Misceláneas de problemas Inconclusos. Ramón Jiménez Arencibia.

Ramon

El Condado, Santa Clara, Villa Clara, 18 de julio del 2014, (FCP). El Movimiento Opositor Cubano sufre desde el mes de enero del presente año, la mayor represalia de los últimos tiempos con el objetivo de liquidar su accionar. Bastan las denuncias hechas a nivel internacional y los videos que recorren el mundo, para demostrar que el régimen totalitario viola sistemáticamente los Derechos Humanos.

Cada día se hace más difícil creer que el régimen cubano por su propia voluntad y para evitar futuros derramamientos de sangre, acepte buscar una solución negociable a la crisis política, económica y social que sufre el país. Son disimiles las posiciones dentro de la izquierda que ejerce el poder en Cuba. Hasta hoy predominan los que defienden los tibios cambios.

Ante cada acontecimiento nacional e internacional, la oposición como tal, independientemente del partido o agrupación política a la cual pertenezca, y pese al incremento de la represión, ha planteado su objetivo de lograr los cambios que el país necesita en forma pacífica. Se ha ganado en conciencia de que se debe impulsar la lucha no violenta como principal arma de combate.

A veces se hace difícil hacerle comprender a algunos de que este es el camino de la victoria, cuando vemos que el represor aplica los métodos más repudiables y antihumanos contra los defensores de la democracia.

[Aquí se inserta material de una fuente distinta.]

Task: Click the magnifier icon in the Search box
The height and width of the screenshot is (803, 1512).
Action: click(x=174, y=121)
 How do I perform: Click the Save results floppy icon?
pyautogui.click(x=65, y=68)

Ante la actitud de algunos genízaros uniformados, que se declaran ellos mismos bestias, la respuesta es la misma: Queremos una solución pacífica.

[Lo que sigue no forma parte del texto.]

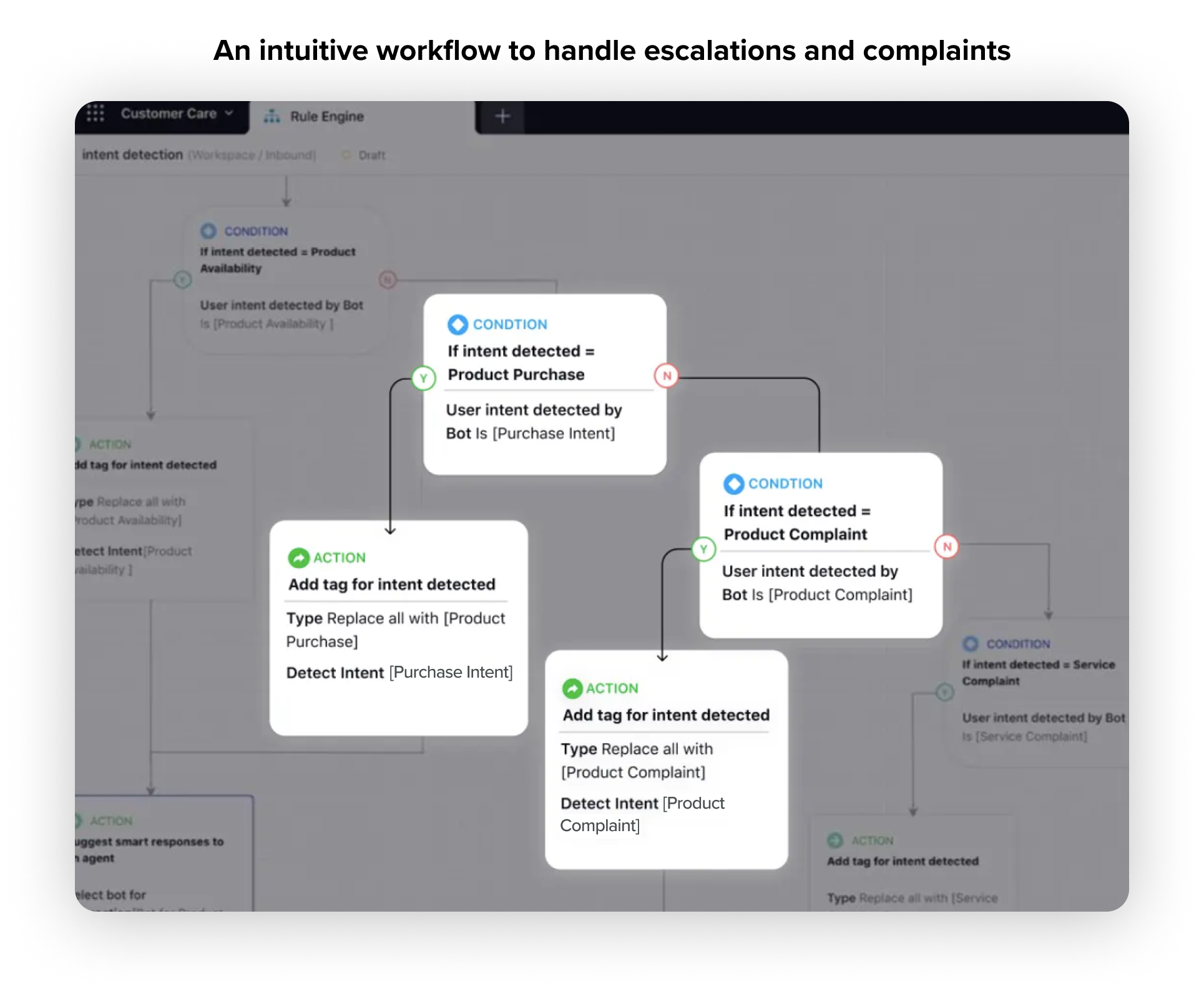Viewport: 1204px width, 994px height.
Task: Click the Service Complaint condition icon
Action: pos(971,643)
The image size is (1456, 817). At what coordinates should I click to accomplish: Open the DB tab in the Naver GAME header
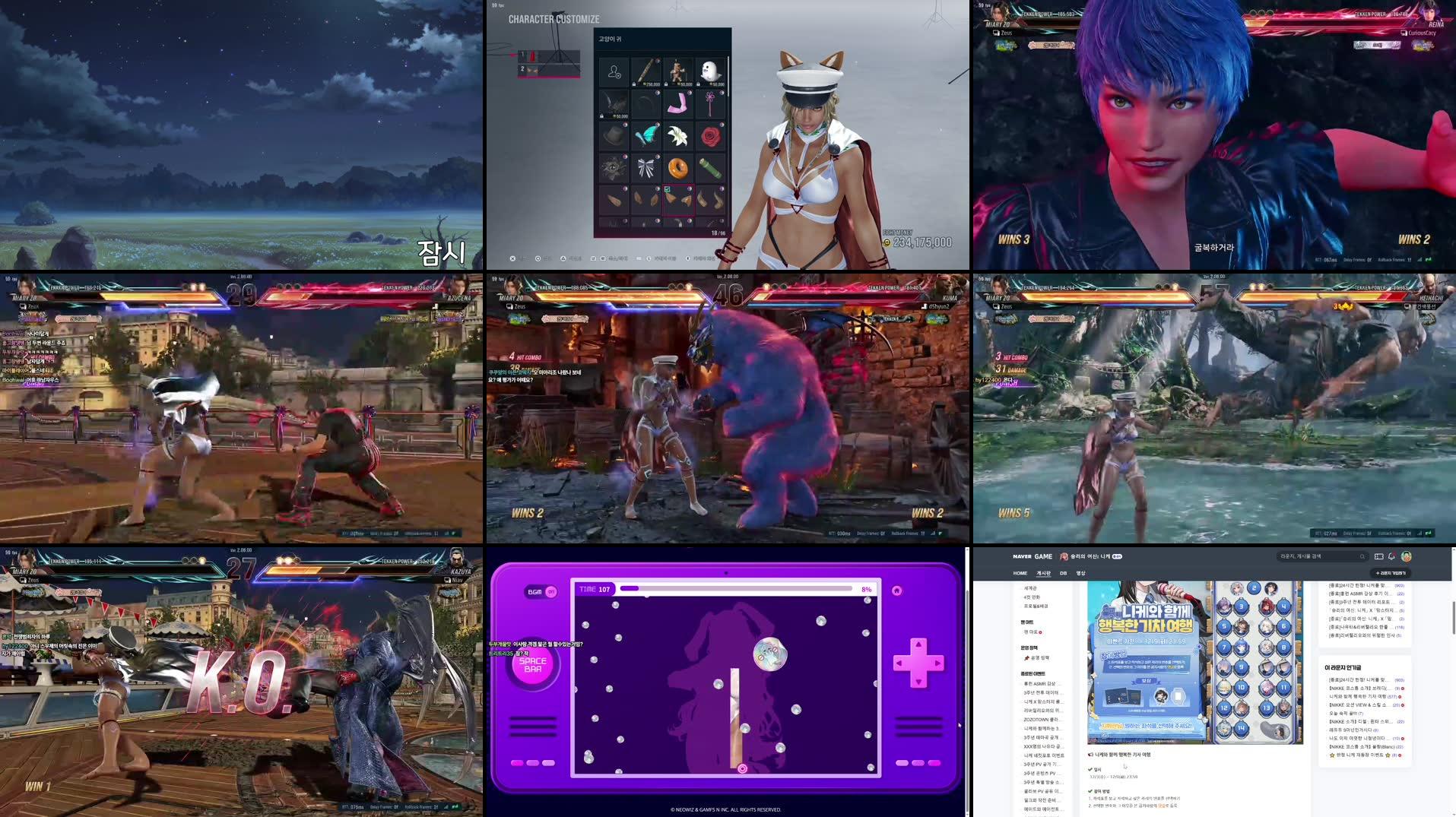coord(1064,573)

La oposición no se encuentra en una posición de intransigencia ante cualquier paso que se de en favor de una transición pacífica a un régimen democrático. Valoramos como positivas algunas limitadas medidas que se han aplicado en el campo de la economía, para salir del estancamiento y de la crisis crónica que padece la nación por más de medio siglo.

Hemos planteado que estas tibias medidas de carácter económico resultan insuficientes. Se debe eliminar todo lo que entorpece el desarrollo de las Fuerzas Productivas. Según los marxistas, y todo parece indicar que la elite gobernante se olvidó de estos principios, que postulan en su teoría que las Relaciones de Producción se vuelven obsoletas y necesitan ser cambiadas.

Estas Relaciones de Producción que deben ser cambiadas para que respondan al desarrollo de las Fuerzas Productivas, no es nada más, ni nada menos, que la eliminación de la centralización y dominio del Estado sobre los Medios de Producción. Se habla de que ha sido fragmentado el estatismo, de que el Estado no es el único dueño, y que han surgido muchos propietarios.

Es innegable que determinadas medidas que se han ejecutado, según el Vicepresidente del Consejo de Ministros Marino Murillo Jorge, responsable de la Comisión de Implementación de los Lineamientos, produjeron un despertar de las fuerzas productivas. En primer lugar se debe considerar la autorización del Trabajo por Cuenta Propia.

Unido a ello, el arrendamiento de tierras sin cultivar, la creación de cooperativas donde antes estaban constituidas las Granjas Estatales, el arrendamiento a los trabajadores de muchos centros gastronómicos con pérdidas. La extensión de los créditos bancarios a la población, y otras medidas que son promulgadas para la Actualización del Modelo Económico.

Ninguna de estas representa cambios sustanciales del régimen totalitario. Se aplican en forma coyuntural y tienen como objetivo salvar al sistema. Los dirigentes cubanos plantean que es para lograr un Socialismo desarrollado y sostenible. Ahora bien, si es así, han tenido que apelar a las armas que ellos dicen melladas del capitalismo.

Para salvar al sistema hubo que retomar la propiedad privada sobre los medios de producción a lo largo de las diferentes etapas en que el país se ha visto envuelto en complejas crisis. Siempre ha sido la iniciativa por cuenta propia la que ha estado en la base de estos cambios que resultan salvadores, para la economía y para la supervivencia del régimen.

Pero ninguna de estas tibias medidas ha cambiado, ni cambiará la fisonomía del régimen totalitario. Junto a ella no han marchado los cambios políticos necesarios que le den solidez y garantía a los mismos. Hasta ahora resultan insuficientes y solo prolongan la permanencia en el poder de un régimen disfuncional, que no debe ser actualizado, sino eliminado.